Process optimization is the method of choice for improving the performance of industrial processes, while also enforcing the satisfaction of safety and quality constraints. Long considered an appealing tool but only applicable to academic problems, optimization has now become a viable technology. Still, one of the strengths of optimization—namely, its inherent mathematical rigor—can also be perceived as a weakness, since engineers might sometimes find it difficult to obtain an appropriate mathematical formulation to solve their practical problems. Furthermore, even when process models are available, the presence of plant–model mismatches and process disturbances makes the direct use of model-based optimal inputs hazardous. In the last 30 years, the field of real-time optimization (RTO) has emerged to help overcome the aforementioned modeling difficulties. RTO integrates process measurements into the optimization framework. This way, process optimization does not rely exclusively on a (possibly inaccurate) process model but also on process information stemming from measurements. Various RTO techniques are available in the literature and can be classified in two broad families depending on whether a process model is used (explicit optimization) or not (implicit optimization).

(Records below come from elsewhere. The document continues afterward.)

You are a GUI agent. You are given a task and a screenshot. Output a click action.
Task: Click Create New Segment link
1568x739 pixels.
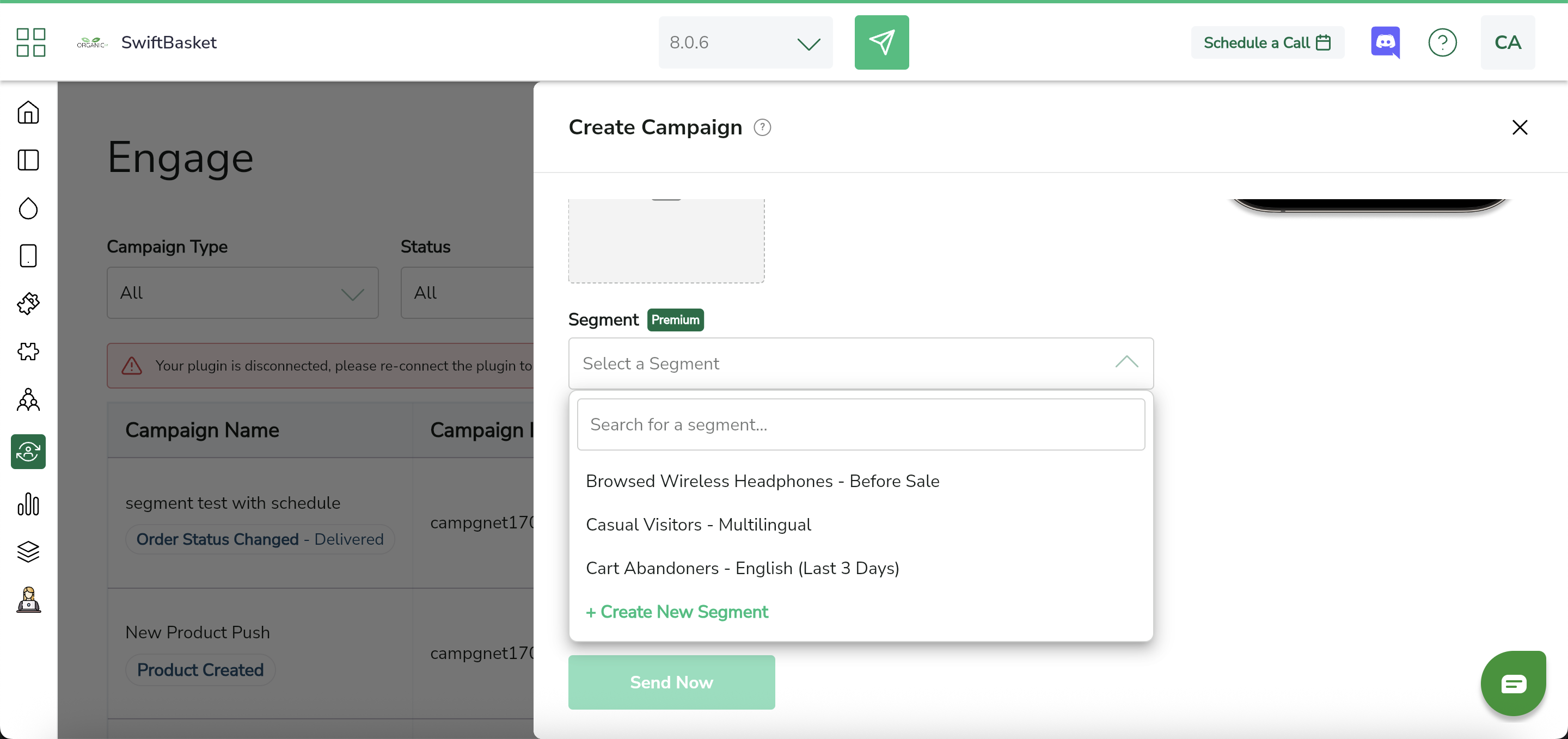[x=677, y=611]
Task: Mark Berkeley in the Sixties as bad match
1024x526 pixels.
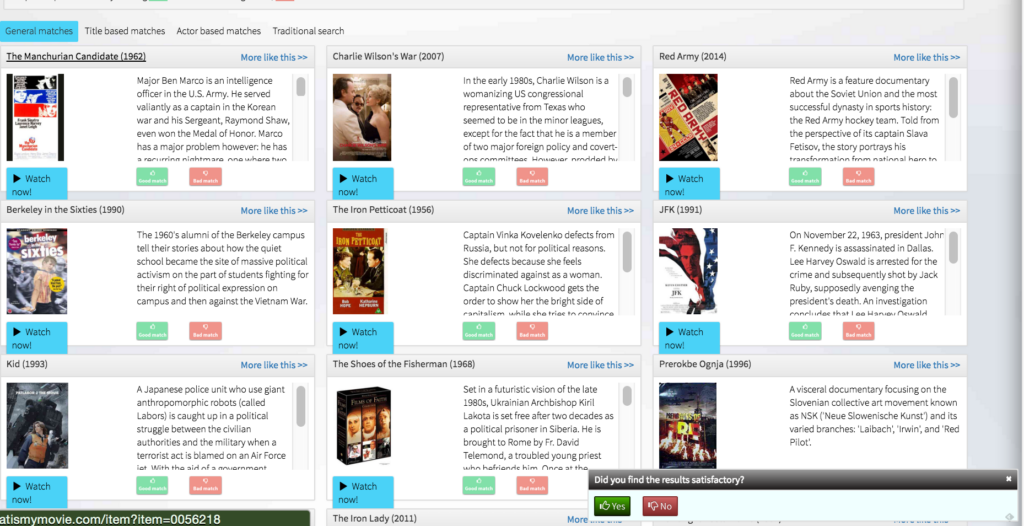Action: [205, 331]
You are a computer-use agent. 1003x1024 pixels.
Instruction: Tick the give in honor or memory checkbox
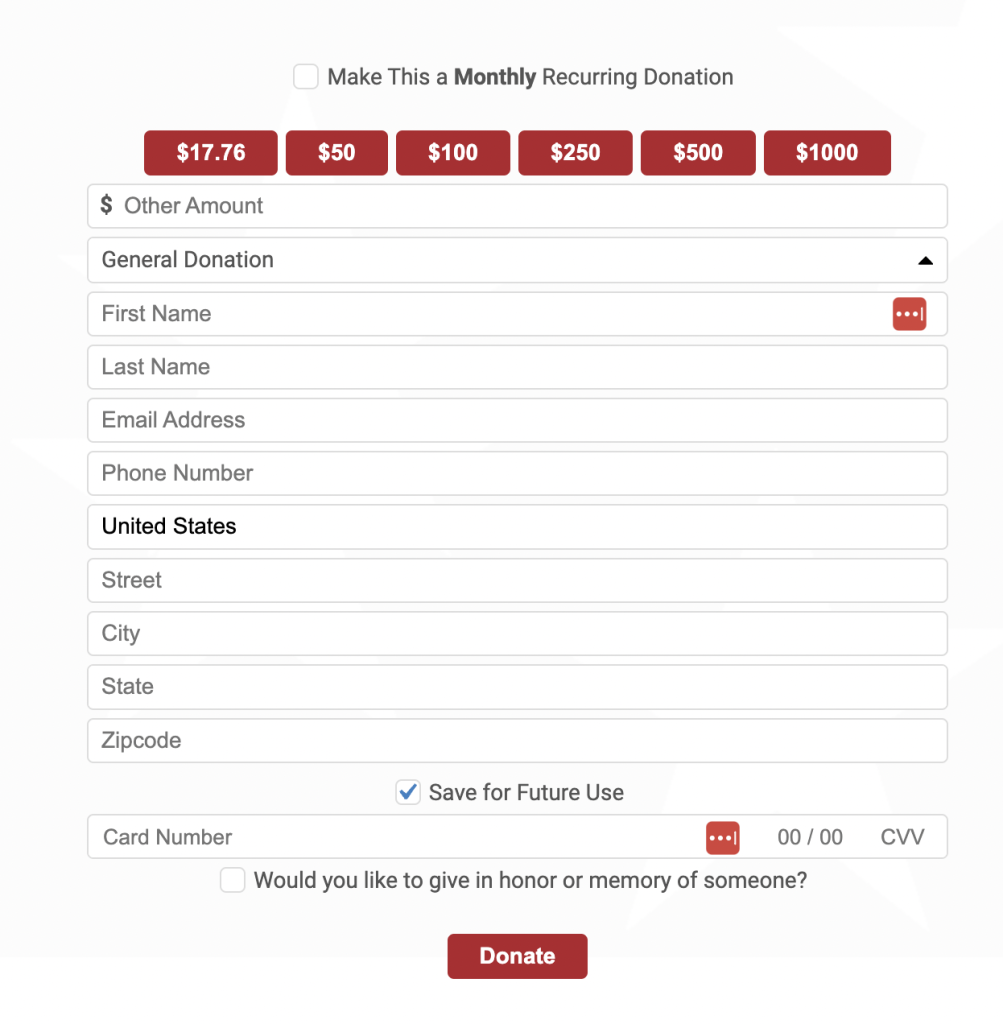pyautogui.click(x=232, y=880)
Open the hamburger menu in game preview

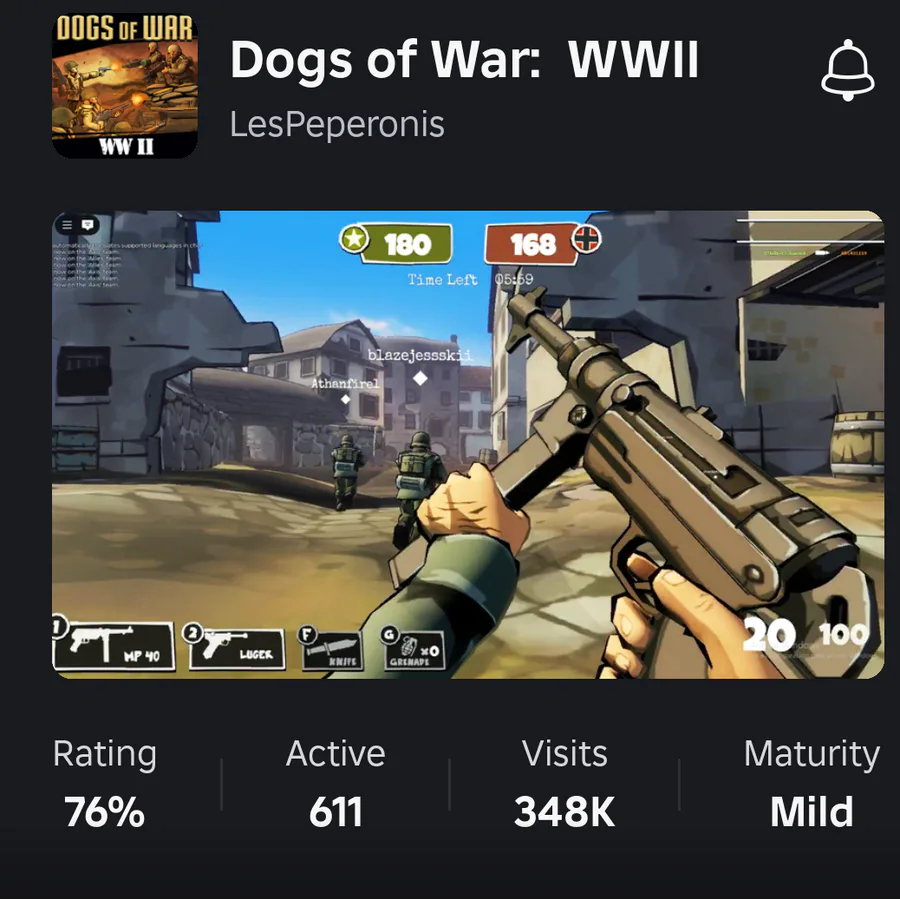tap(67, 224)
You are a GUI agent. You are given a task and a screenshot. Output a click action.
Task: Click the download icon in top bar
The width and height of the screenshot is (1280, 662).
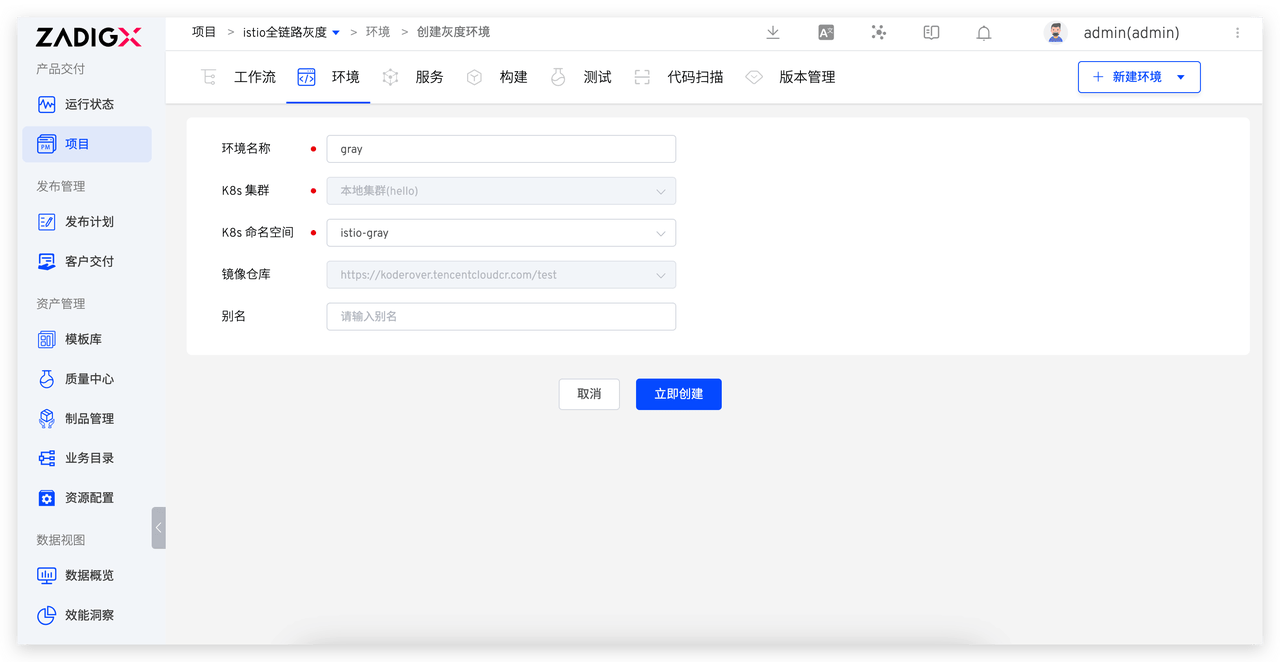(x=772, y=33)
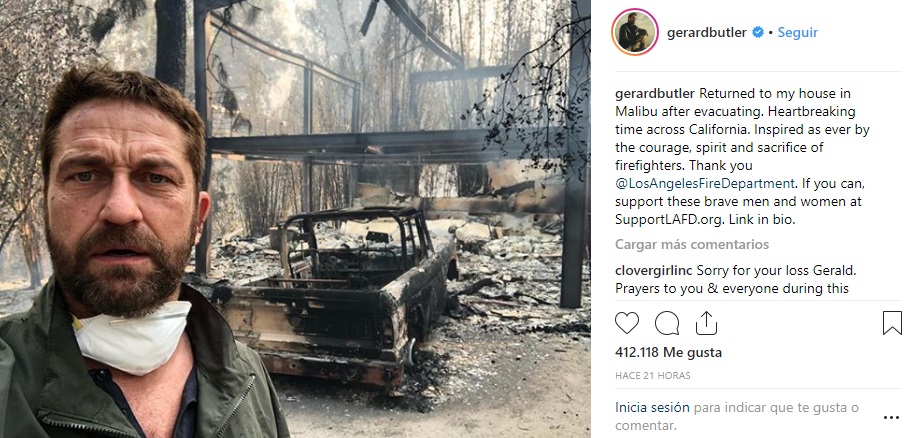The image size is (906, 438).
Task: Open clovergirlinc commenter profile
Action: (x=654, y=270)
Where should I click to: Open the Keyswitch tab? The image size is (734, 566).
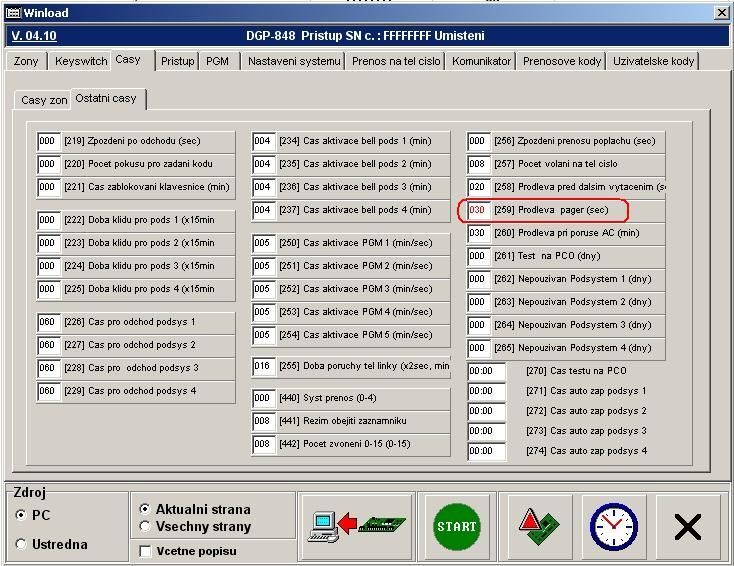pyautogui.click(x=81, y=61)
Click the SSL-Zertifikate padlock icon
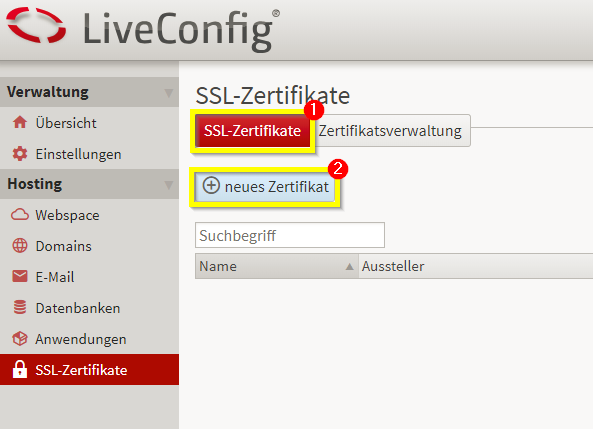Viewport: 593px width, 429px height. tap(20, 369)
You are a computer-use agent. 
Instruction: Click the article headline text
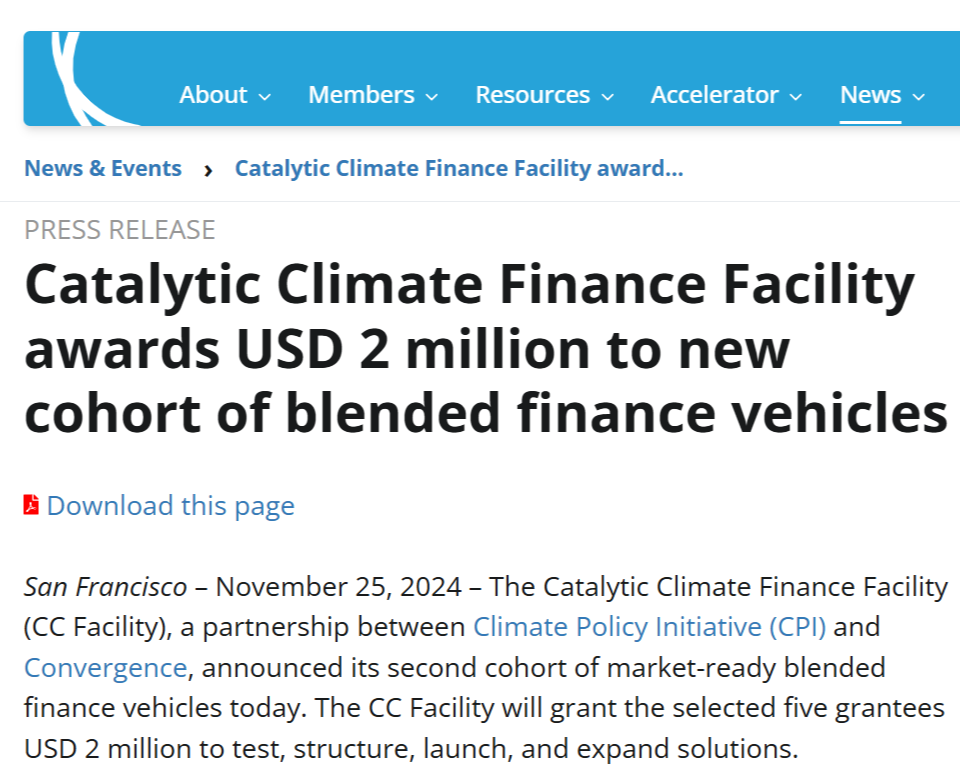[486, 348]
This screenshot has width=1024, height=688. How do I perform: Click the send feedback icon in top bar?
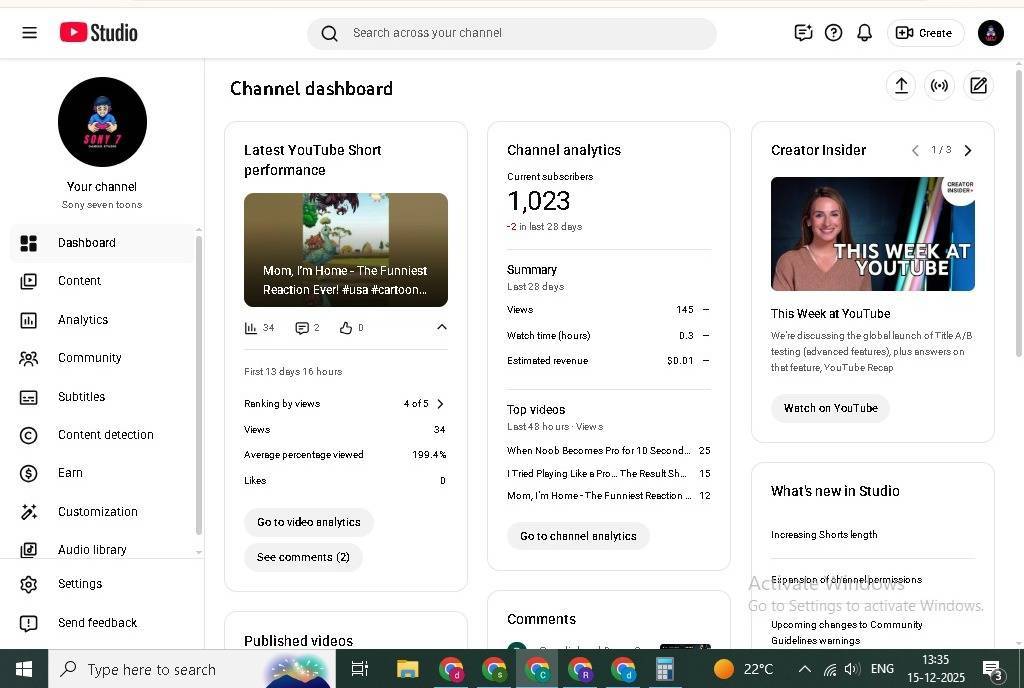(x=803, y=33)
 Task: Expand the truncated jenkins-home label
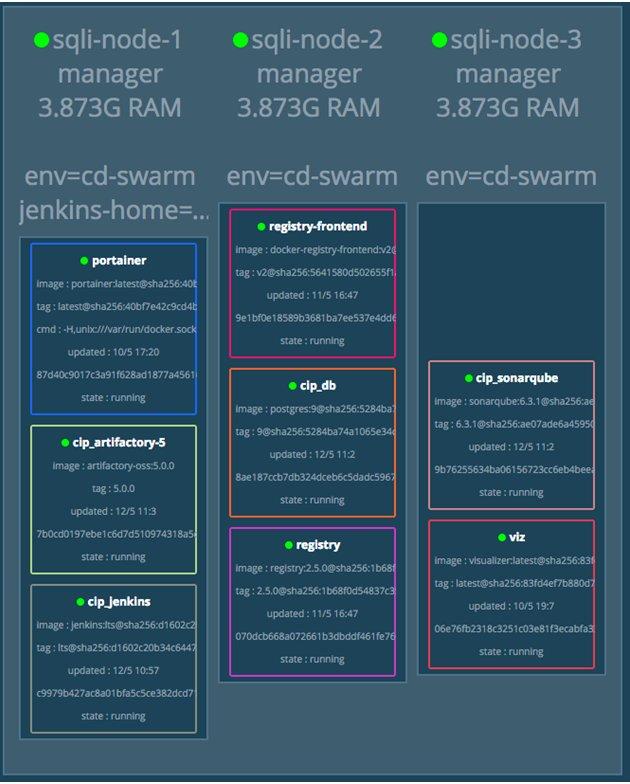pyautogui.click(x=114, y=210)
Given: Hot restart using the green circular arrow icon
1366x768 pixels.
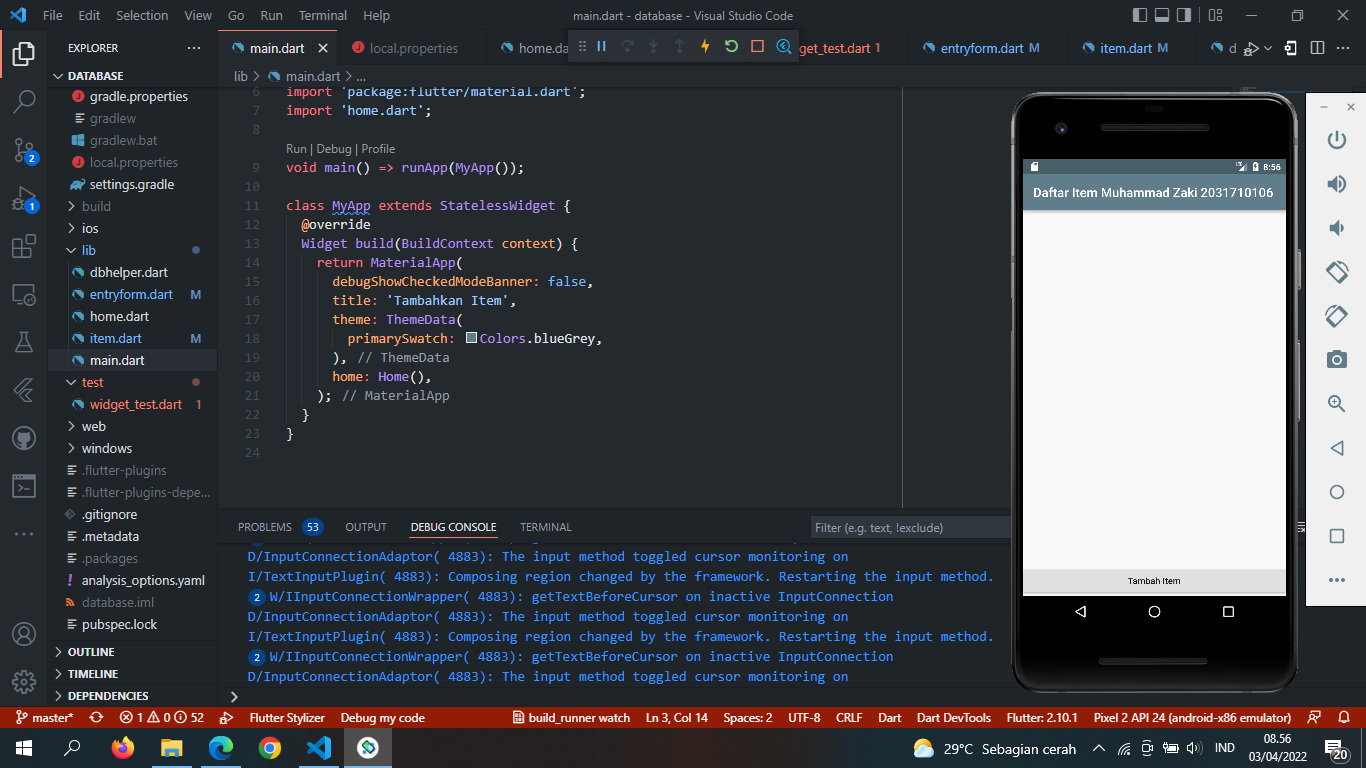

This special issue on real-time optimization (http://www.mdpi.com/journal/processes/special_issues/real_time_optimization) includes both methodological and practical contributions [1,2,3,4,5,6,7,8,9,10,11,12,13]. All seven methodological contributions deal with explicit RTO schemes that repeat the optimization when new measurements become available. The methods covered include modifier adaptation, economic MPC, and the two-step approach of parameter identification and numerical optimization. The six contributions that deal with applications cover various fields including refineries, well networks, combustion, and membrane filtration.
This special issue shows that RTO is a very active area of research with excellent opportunities for applications. The guest editor would like to thank all authors for their timely collaboration on this project and excellent scientific contributions.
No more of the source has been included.